The very idea of developing in multiple languages (Apex, Visualforce, Lightning) without any client side compilation is rather unique to development. When I work in Node, I am mostly doing all of my efforts on localhost. Even that effort doesn't present all errors until run-time, but Editing-Restarting-Debugging-Repeat is significantly faster when you don't have to wait for code changes to be approved by an API.

So Zen had three basic design goals:

  1. Focus solely on code development. Unit testing, project deployment, packaging, logging and other related tasks would be covered by existing tools as needed.

  2. Lightweight. What got me rolling on Zen was realizing that Node's file system could make it possible for an editor agnostic system to just watch for changes and react. For the record, I'm not the first to look at the file system as means to interact with the Tooling API directly, Jason Bury presented a similar idea at Dreamforce and I had the pleasure of being his session manager.

  3. Be fast, flexible and (later while coding it) funny. If you are going to have to wait for your code to compile you might as well get some moderately inspirational phrases along the way.

So how does it work, and possibly more pertinently, how does it work with the Tooling API?

Zen flows like this:

  1. Setup: If you are working with Apex and Visualforce with the Tooling API, the first thing you need is a MetadataContainer. Think of a container like a bucket that you are going to hold your code within. The specific classes, triggers and pages are members (a la an ApexMember) which go into the container. So first (after logging in), Zen either finds or creates a container and any associated member. Typically there won't be an existing member, but since you can only have one member per resource (class, page or trigger) for one container, it is good to check. You can't update your Apex class if you try to create a member instead of updating it.

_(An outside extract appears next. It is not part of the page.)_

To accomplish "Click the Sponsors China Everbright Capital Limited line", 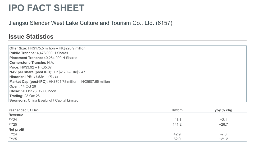I will point(44,100).
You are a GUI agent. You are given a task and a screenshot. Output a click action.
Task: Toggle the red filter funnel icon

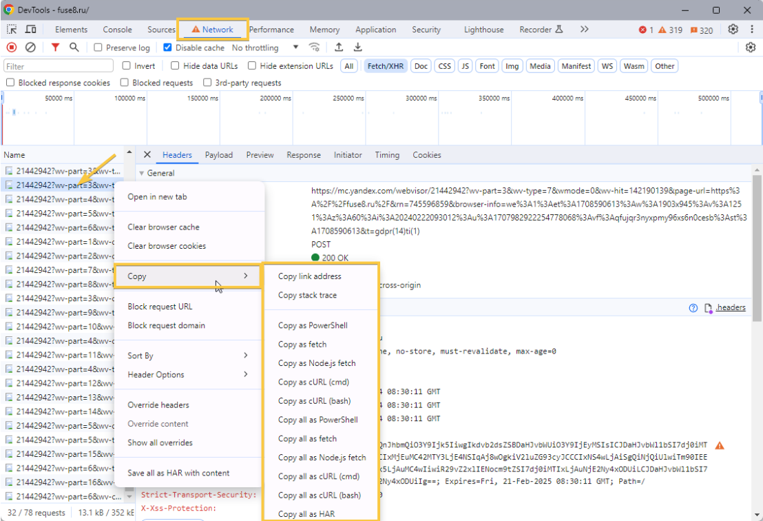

  2. Wait for file changes and update or create members: Now that we have a container to work with, Zen waits for changes to the directory (and sub directories) it started in. When changes occurs, it assumes the resource type based on the file extension. If it is not a new file, it will get the ID of the resource based on the file name and use that to either update or create a member for it. There is a delay before the next step in case several files are saved at once or nearly at the same time. If that occurs, it will keep updating/adding members to the container until the delay is satisfied. This allows us to bundle as many resources into a compile request at the same time as possible.

  3. Create a Container Request: A ContainerRequest tells the Tooling API that you are done adding or updating members to the container and you are ready to compile. Once that request is sent, every member in the container is locked until the response is returned. However, remember that this is an asynchronous request ... and therefore we need to ...

  4. Poll for the Request: When you create the request you'll get an ID, and you can continue to query the API to see the status of that request. The status will be:

    • Queued—the job is in the queue.
    • Invalidated—Salesforce cancelled the job because the results might not be valid.
    • Completed—the compilation or deployment finished. The SymbolTable fields for the specified object(s) were successfully updated.
    • Failed—the compilation or deployment failed for the reasons stated in the CompilerError field. Error—an unexpected error occurred.
    • Aborted—use this value to delete a queued deployment.
  5. Respond to the Request Status: If the status is queued, give a moderately inspirational phrase to hold the developer over while waiting. If completed, let them now. If there is an error, report the error.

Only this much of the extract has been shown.